Cut a contrasting piece of fabric 7″ X 15″ for the band. Iron piece in half lengthwise, then open and bring edges to the center and press again.
Line edge of binding up with bottom edge of the oven mitt, right sides together. Turn edge up and being sewing in the first ironed crease.
Stitch all the way around, folding end over when finished.
Fold binding down.
Fold in the other half of the binding. Stitch all the way around in the ditch between the two fabrics, making sure to catch the binding on the inside.
Stitch along the place where the binding overlaps with one straight stitch, or whip stitch it closed by hand.
Hello! I have a very beginner question about quilting. Do I need a separate foot for that or can I use the basic sewing foot that came with the machine to do the quilting part of this oven mitt? Thank you!

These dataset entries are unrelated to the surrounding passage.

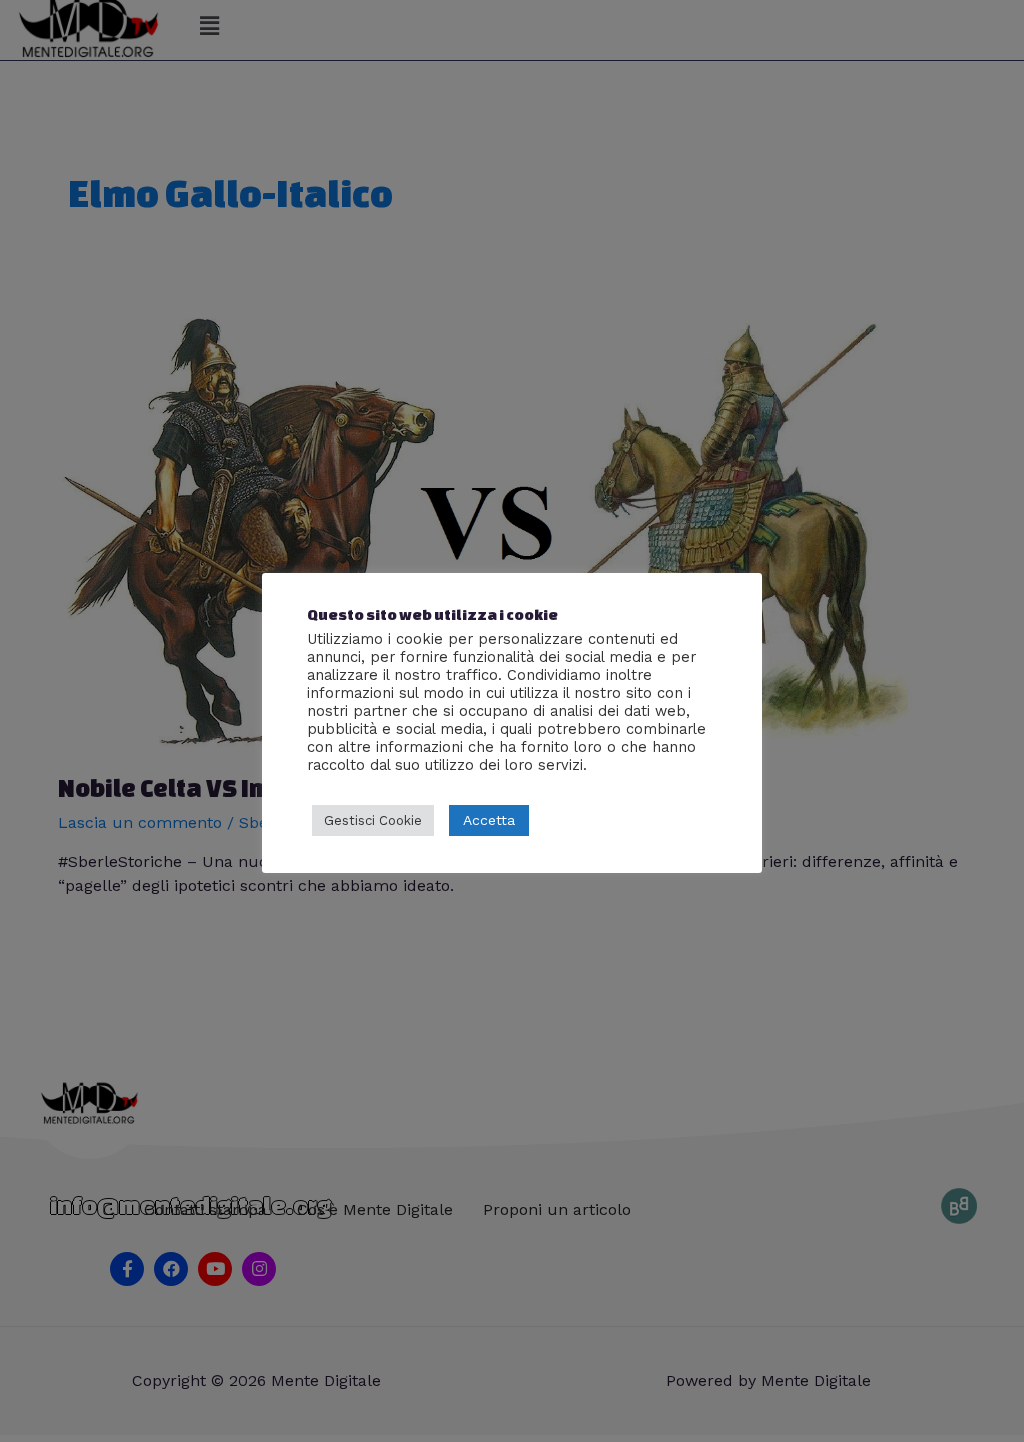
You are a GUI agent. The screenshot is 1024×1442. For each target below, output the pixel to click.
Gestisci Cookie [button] (373, 820)
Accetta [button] (489, 820)
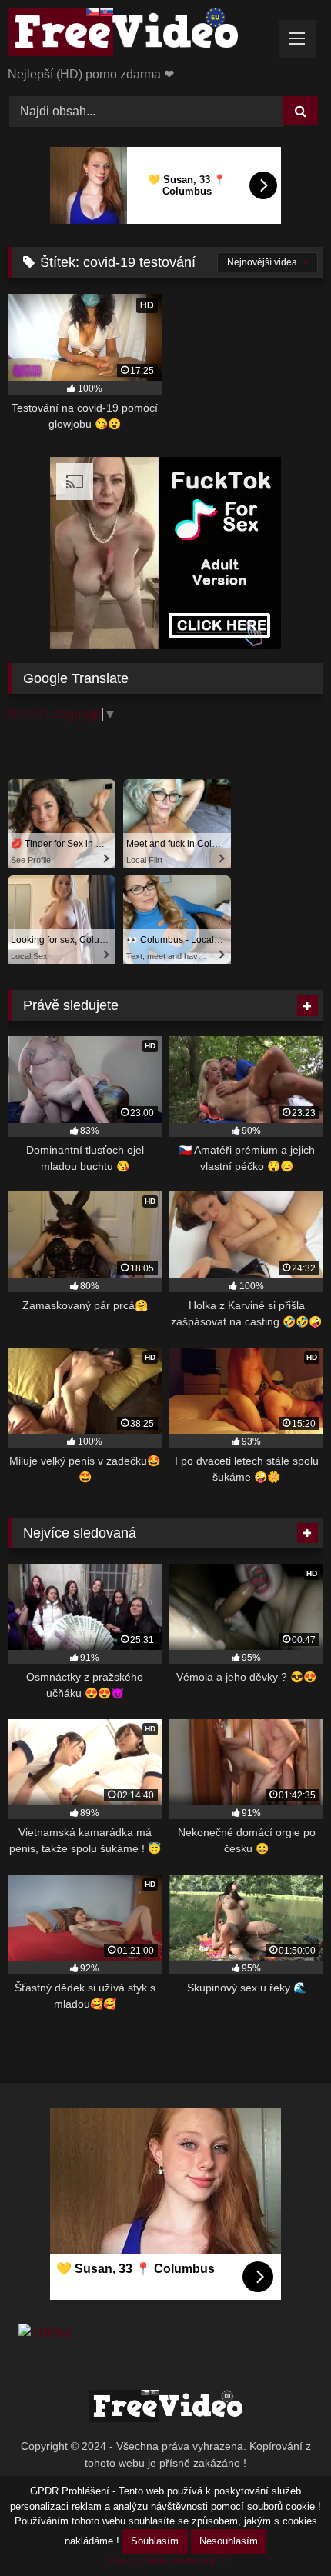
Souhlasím (155, 2541)
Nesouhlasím (228, 2541)
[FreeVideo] (135, 35)
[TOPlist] (45, 2332)
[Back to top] (283, 2530)
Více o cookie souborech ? (166, 2561)
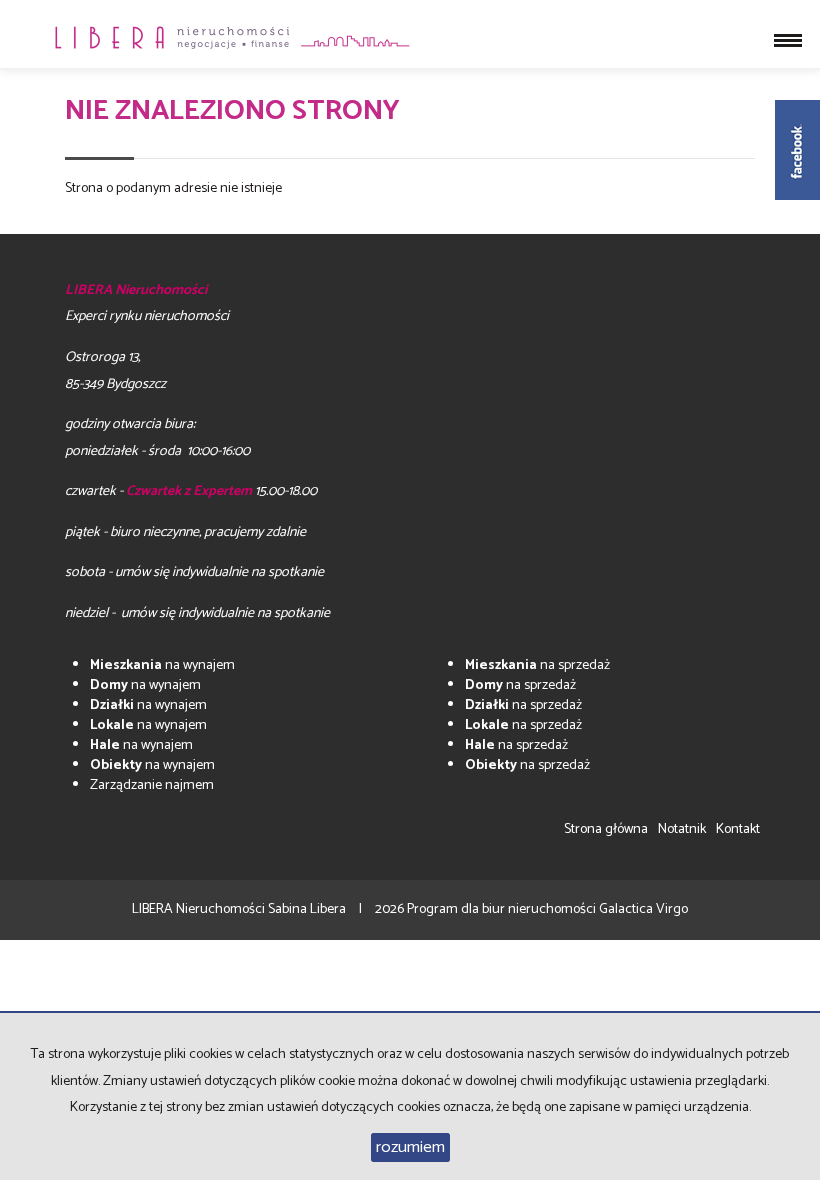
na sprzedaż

This is sooooo cute! I just stumbled across your site and love it! Thanks for the info on how to make this. I’m putting it on my “to do” list!
Thanks for this great tutorial and for including the pattern!
I never thought to use a wide binding.
I think I’ll do a zigzag stitch around the edge after cutting.
One batting and insul brite is enough for an ovenmitt?
I like your approach. Thank you for sharing!
This tutorial was amazing, thank you so much. Very easy to follow for a newbie like me!!!
I just made the oven mitt…..wow…I love it!! And it didn’t take that long either..tomorrow i’m going to make another one, so i’ll have a set..I cut both out today. Thankyou sooooo much for sharing this pattern with all of us….:)
Would you put the loop in the side seam when you sew the mitt together or put it on after the binding is done? Thank you
I just went out to buy all the materials to do this and am really excited, I’m making it for my Grandma’s birthday with a double-hand oven mitt and pot holder all in coordinating fabrics as a little set. She loves baking and cooking! (Even at 75!)
And thanks for mentioning about needing the cotton lining, I forgot it when I went to the store and was going to ask if the insul-brite is enough. I guess I’ll just be cutting tonight and going back tomorrow…oh well 🙂 Thanks for the tutorial!
I haven’t used any of these lining. I do know that using the insul-brite alone is not enough heat protection.
You are right I did forget the loop! I didn’t realize until I was finished!
You may place a fabric loop 2 inches up from the bottom in the side seam. Make a loop by cutting a rectangle 3″ X 4″. Fold piece in half lenghtways, press. Open up and fold each edge to the middle, press. Fold in half, press. Stitch along both edges.
You forgot the loop.
Have you ever used Flannel as a lining? Denim as a lining? I have heard of it being done. Is it a good idea and safe? Thank you.
Very Please you updated the oven mitts pattern adding insul bright and batting and saying the order they go in. Thank you so much.
The area between the thumb and first finger can be difficult. I pivot and re-enforce that area a couple of times. I then clip as close to the stitches as possible. I also clip going up the thumb and finger a bit.
You can also stitch more of a curve in that area, re-enforce and clip.
A little bunching is expected, but clipping should reduce it. If you check a store bought mitt you have at your home you might notice slight bunching in that area.
I hope this helps.
I’m having a hard time with the V between the thumb and fingers. Eveytime I turn it right side out you can see the stitches stretching and it’s a little bunched. Any suggestions?